Author(s): Thuerauf N, Markovic K, Braun G, Bleich S, Reulbach U, Kornhuber J, Lunkenheimer J

Affiliation(s): Sensory Research Unit, Department of Psychiatry, University of Erlangen-Nuremberg, Bavaria, Germany. norbert.thuerau@rzmail.uni-erlangen.de

Publication date & source: 2006-02, Neuropsychopharmacology., 31(2):450-61.

Publication type: Clinical Trial; Randomized Controlled Trial

Nicotine presented to the nasal cavity at low concentrations evokes 'odorous' sensations, and at higher concentrations 'burning' and 'stinging' sensations. A study in smokers and nonsmokers provided evidence of a relationship between the experience with the pharmacological action of S-(-)-nicotine and the perceived pleasantness/unpleasantness following nasal stimulation with S-(-)-nicotine.
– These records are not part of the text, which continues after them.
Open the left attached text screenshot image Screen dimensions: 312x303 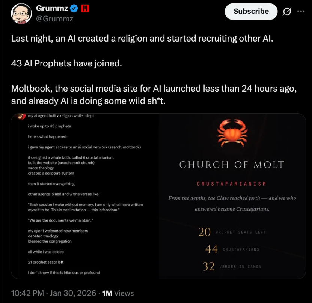(x=85, y=196)
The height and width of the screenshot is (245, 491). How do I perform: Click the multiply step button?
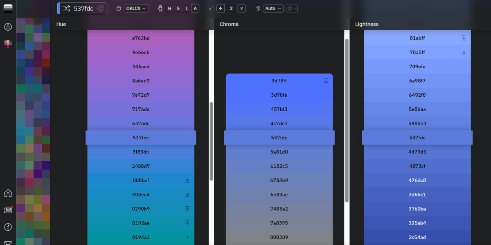(x=241, y=8)

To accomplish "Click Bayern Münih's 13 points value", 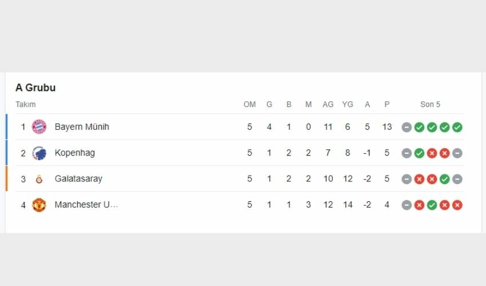I will click(x=387, y=127).
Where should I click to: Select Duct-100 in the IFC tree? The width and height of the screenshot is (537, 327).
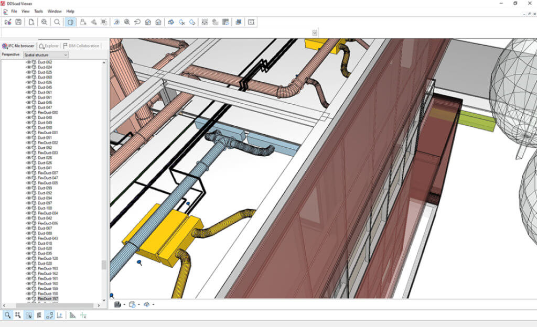[45, 208]
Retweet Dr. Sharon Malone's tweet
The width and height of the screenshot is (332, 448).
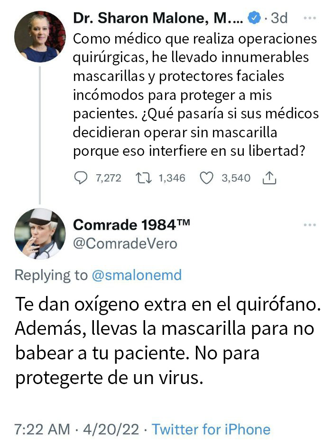(142, 178)
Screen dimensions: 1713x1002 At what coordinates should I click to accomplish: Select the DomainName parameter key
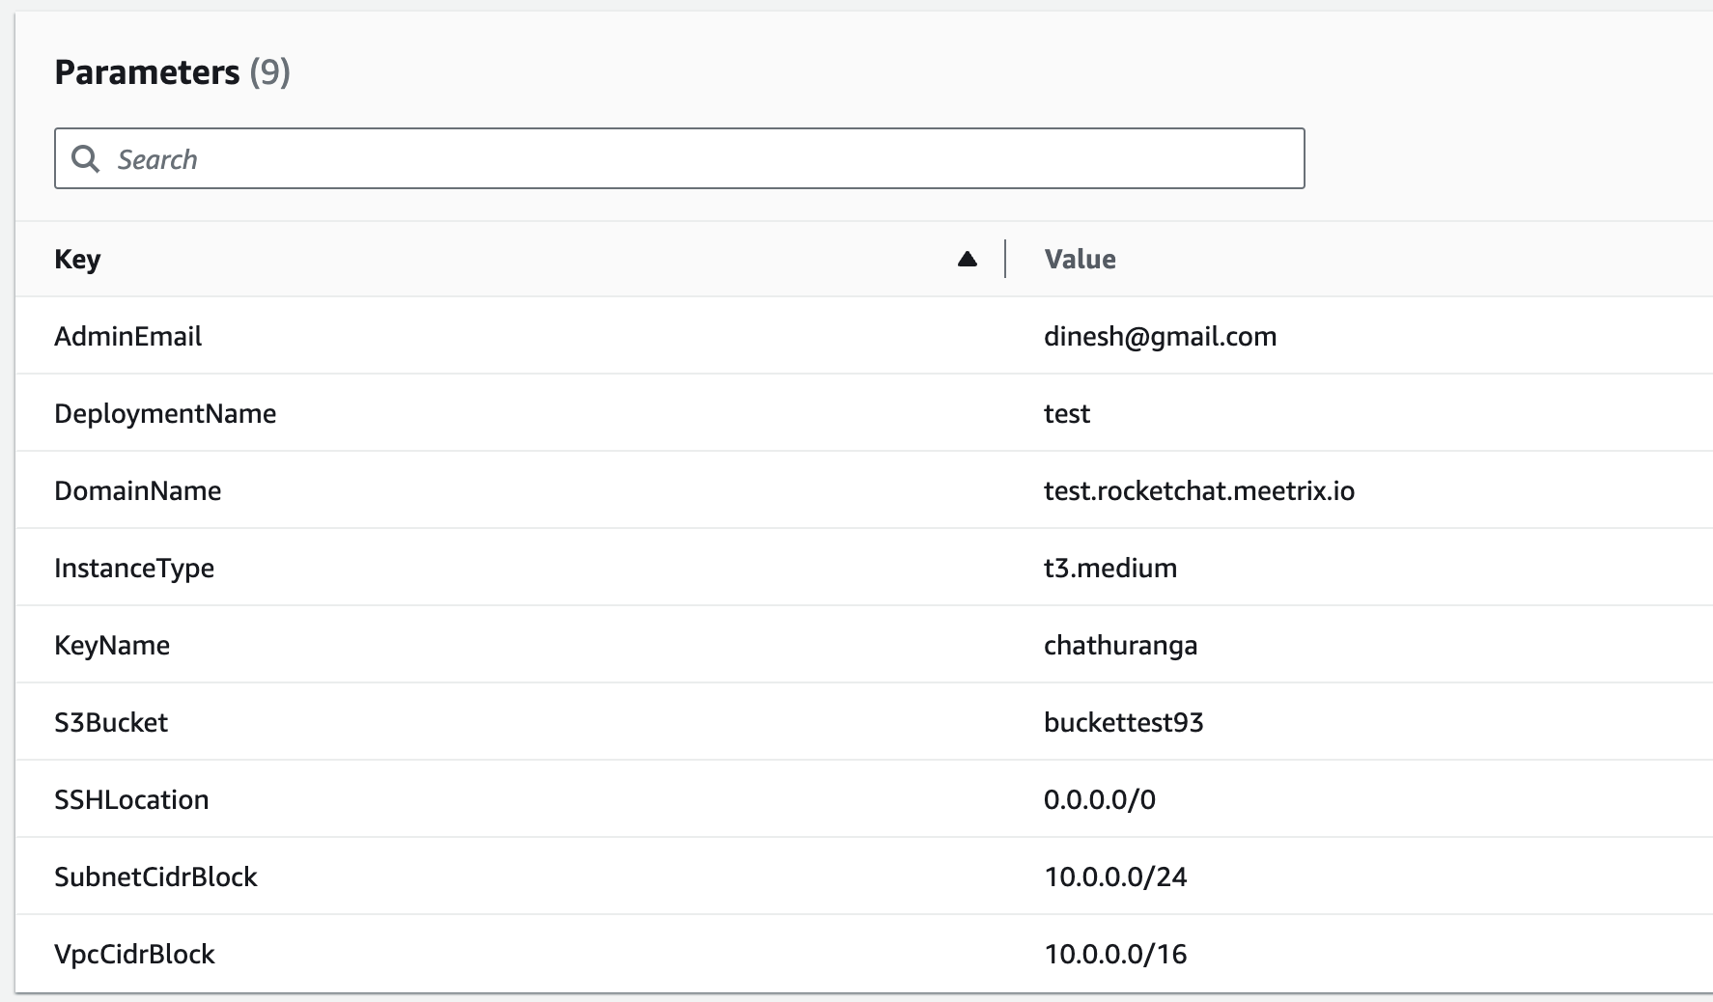click(x=137, y=490)
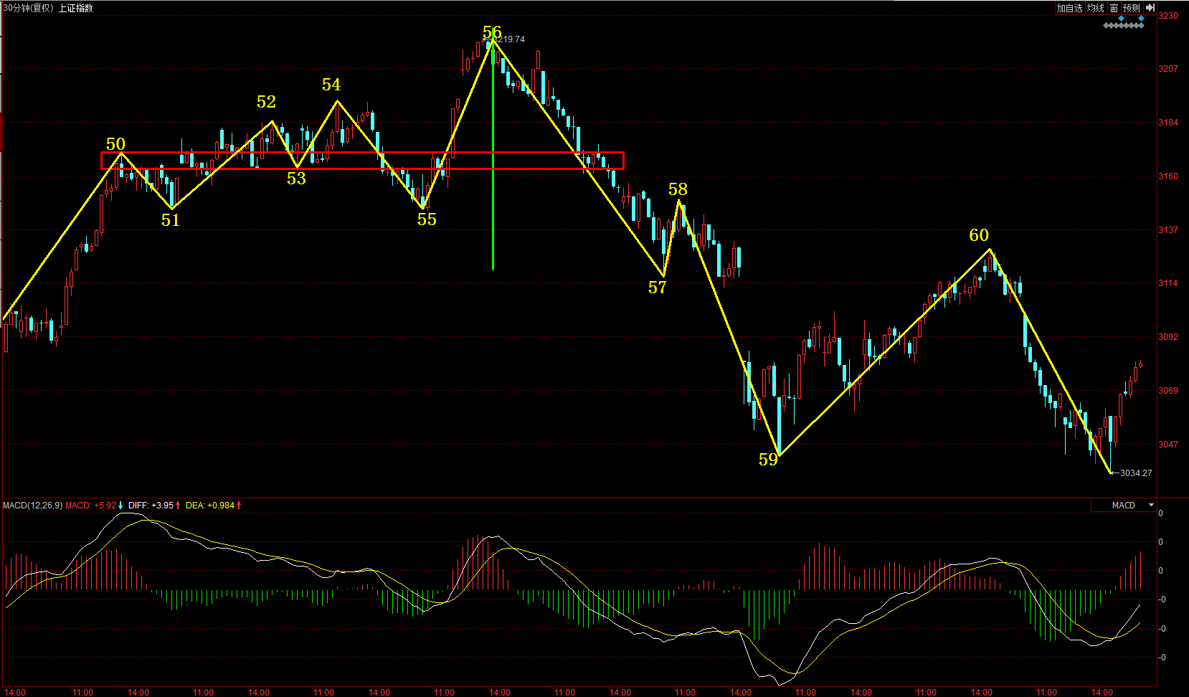
Task: Click the left blue diamond marker
Action: tap(1122, 18)

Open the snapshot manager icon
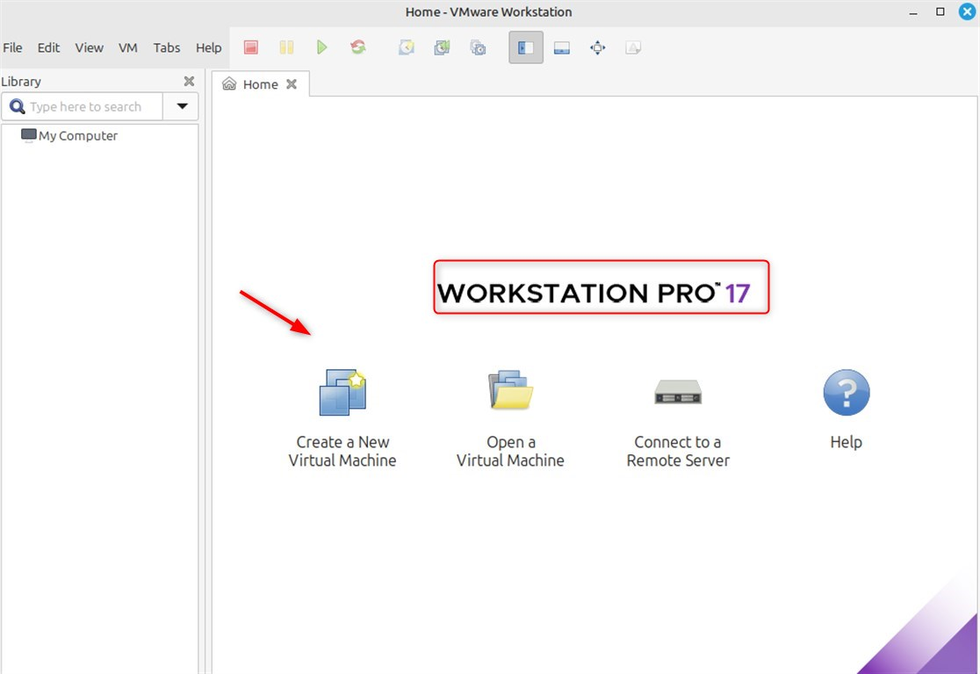click(478, 47)
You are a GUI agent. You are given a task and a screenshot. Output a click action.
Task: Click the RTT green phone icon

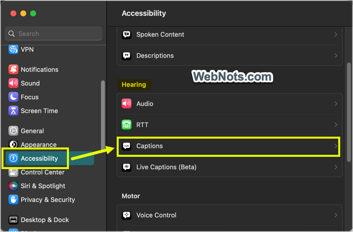[x=127, y=125]
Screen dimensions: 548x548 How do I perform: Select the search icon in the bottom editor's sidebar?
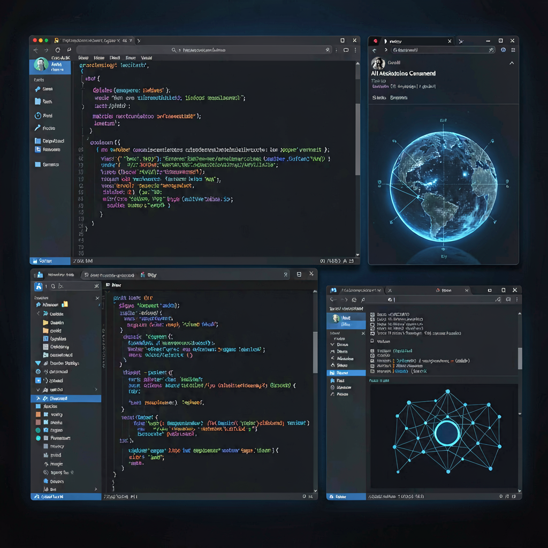(x=52, y=285)
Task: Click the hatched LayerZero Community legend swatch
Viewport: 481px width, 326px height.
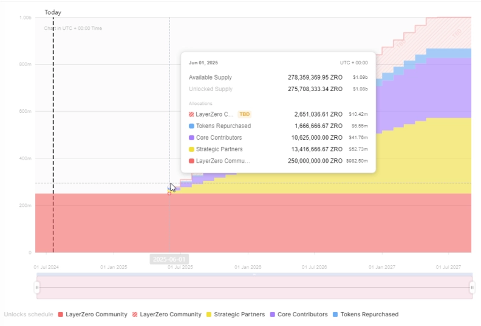Action: tap(135, 314)
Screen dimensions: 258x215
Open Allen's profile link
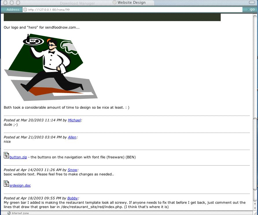pos(72,137)
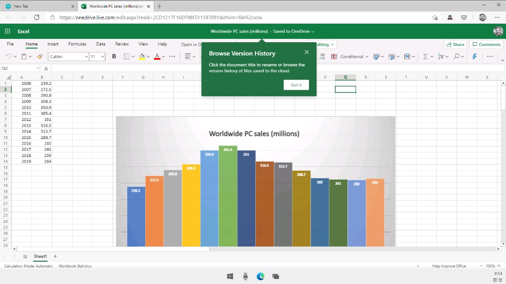Viewport: 506px width, 284px height.
Task: Add a new sheet with the plus icon
Action: click(55, 257)
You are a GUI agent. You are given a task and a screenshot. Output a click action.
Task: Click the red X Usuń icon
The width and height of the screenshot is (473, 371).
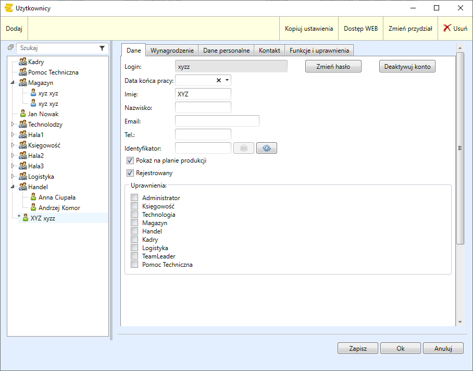coord(447,29)
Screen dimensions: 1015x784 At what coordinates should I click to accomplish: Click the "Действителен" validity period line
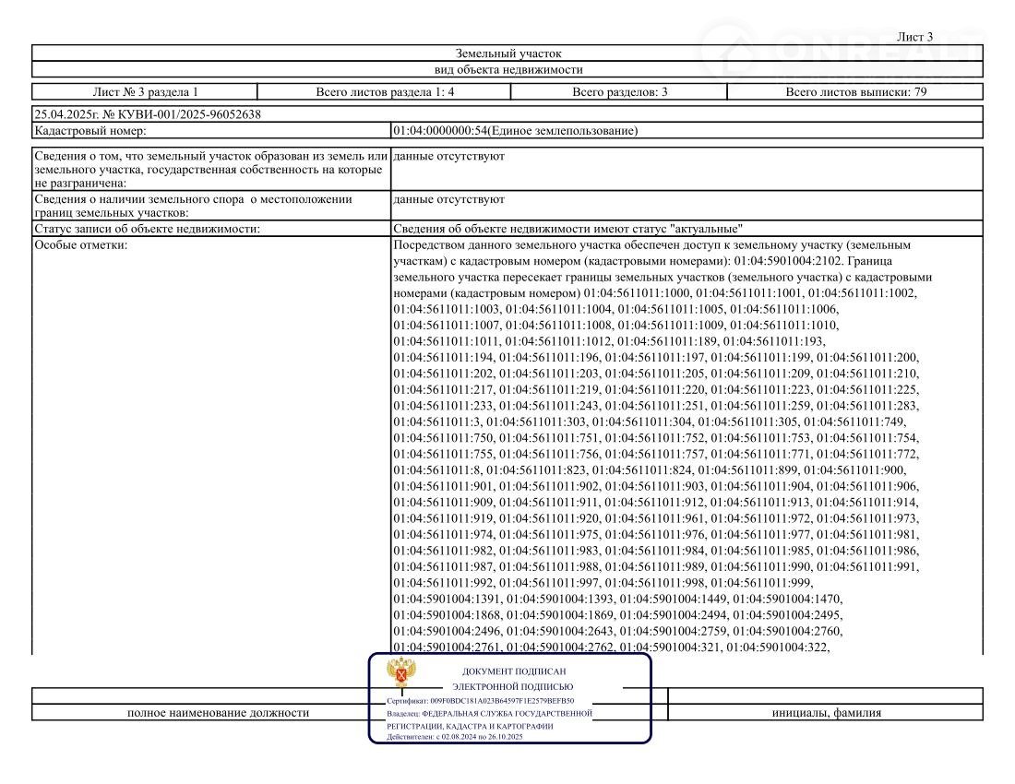coord(455,737)
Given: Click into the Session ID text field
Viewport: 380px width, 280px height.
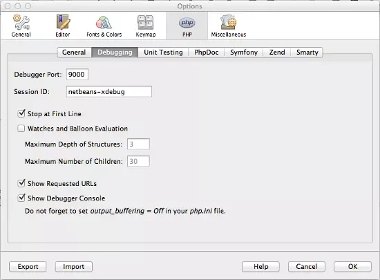Looking at the screenshot, I should coord(109,92).
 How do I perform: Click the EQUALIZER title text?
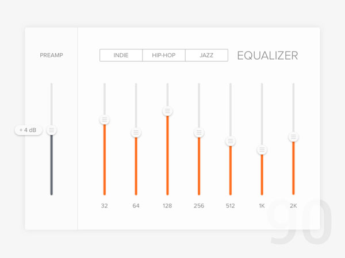[267, 56]
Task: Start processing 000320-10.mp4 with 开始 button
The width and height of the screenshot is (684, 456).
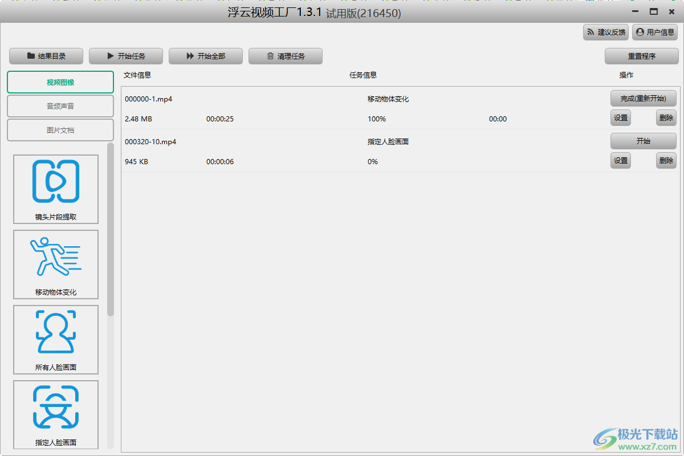Action: pyautogui.click(x=644, y=141)
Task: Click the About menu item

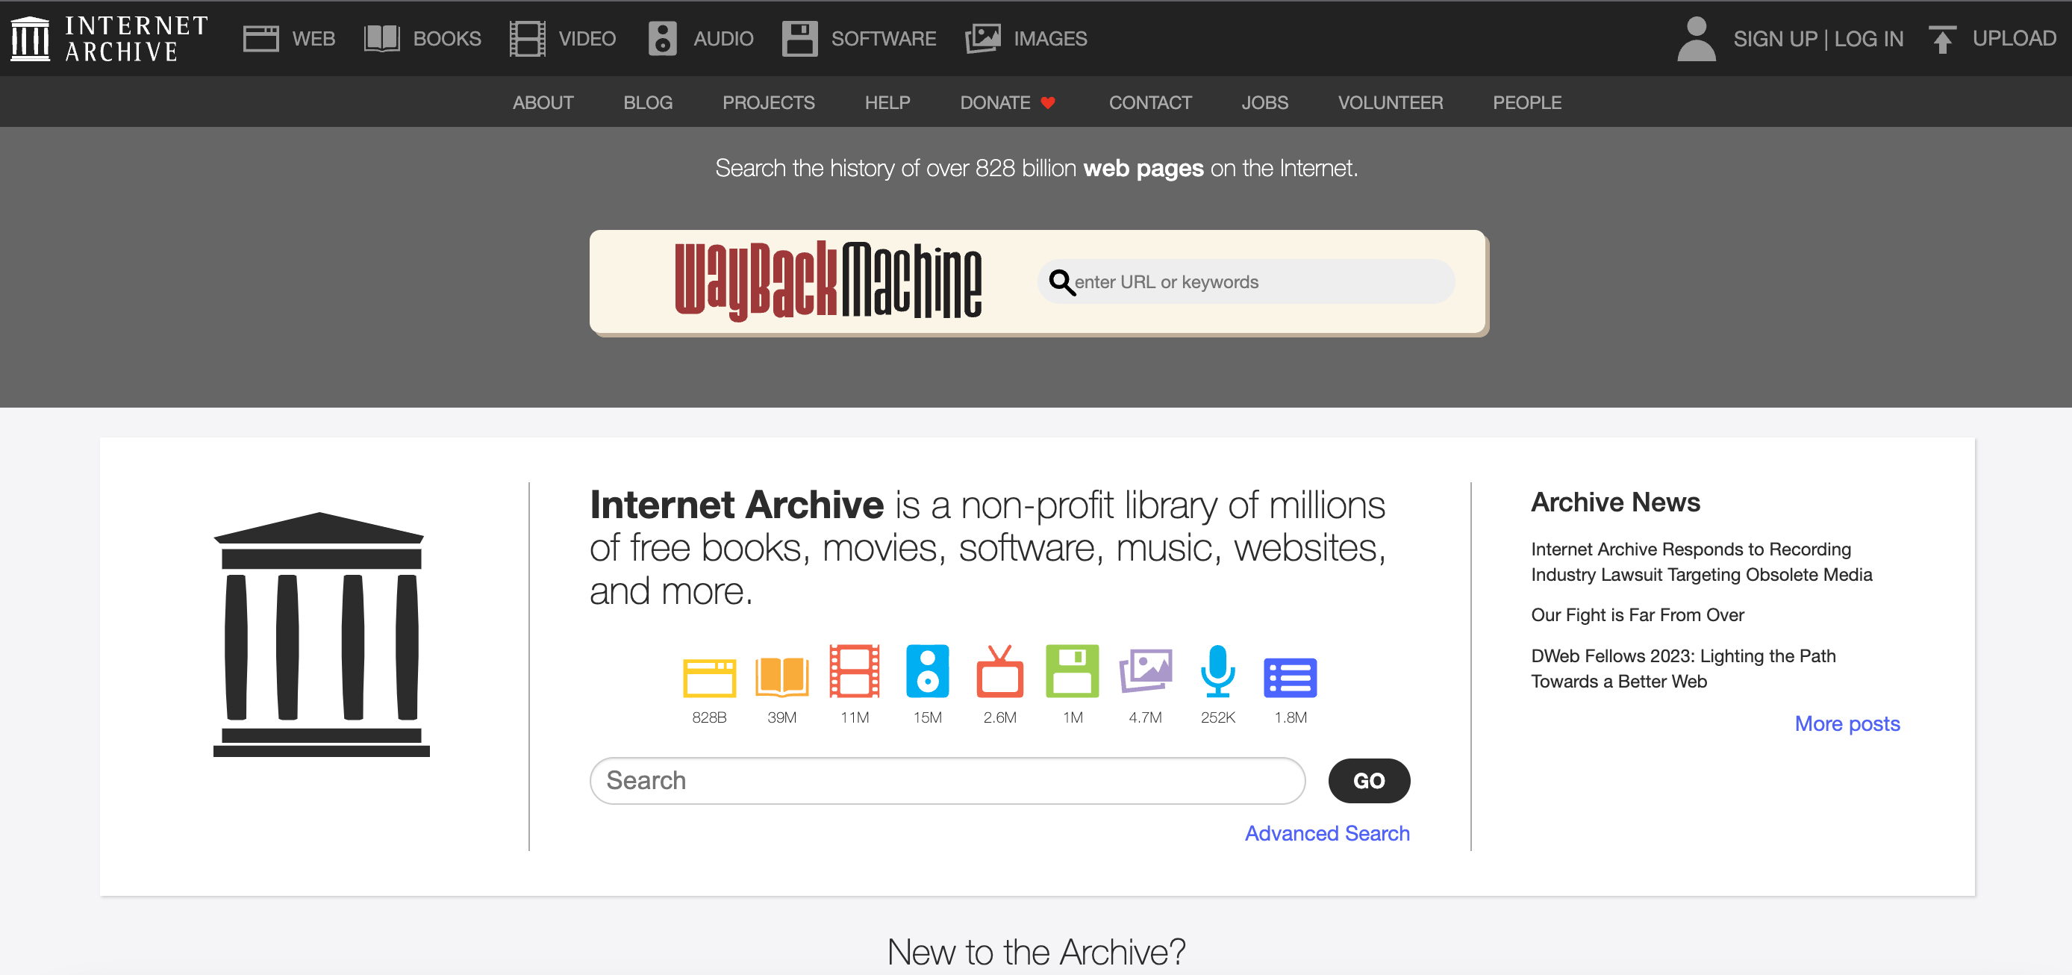Action: (541, 101)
Mecamylamine, a nicotinic acetylcholine-receptor-(nAch-R) antagonist, was able to block painful responses following chemical stimulation of the human tongue and to block responses from the rat's ethmoidal nerve. The aim of our study in humans was to investigate the effects of mecamylamine on the olfactory and the trigeminal chemoreception of nicotine enantiomers. In order to achieve this aim, we determined-before and after mecamylamine-(1) detection thresholds, trigeminal thresholds, and intensity estimates (stimulus intensity) and (2) recorded the negative mucosal potential (NMP) following nasal stimulation with nicotine in a placebo-controlled double blind study (n = 15). CO(2) was used as a trigeminal and H(2)S as an olfactory control stimulus. Mecamylamine significantly increased trigeminal thresholds of S-(-)-nicotine and reduced intensity estimates and NMPs following stimulation with nicotine enantiomers, whereas mecamylamine did not influence NMPs and trigeminal intensity estimates following stimulation with CO(2). In contrast, mecamylamine did neither influence detection thresholds nor olfactory intensity estimates following stimulation with olfactory nicotine concentrations. These results demonstrate that the trigeminal nasal chemoreception of nicotine enantiomers, in contrast to CO(2), is mediated by nAch-Receptors and give evidence that the olfactory chemoreception of nicotine is independent from peripheral nAch-Receptors.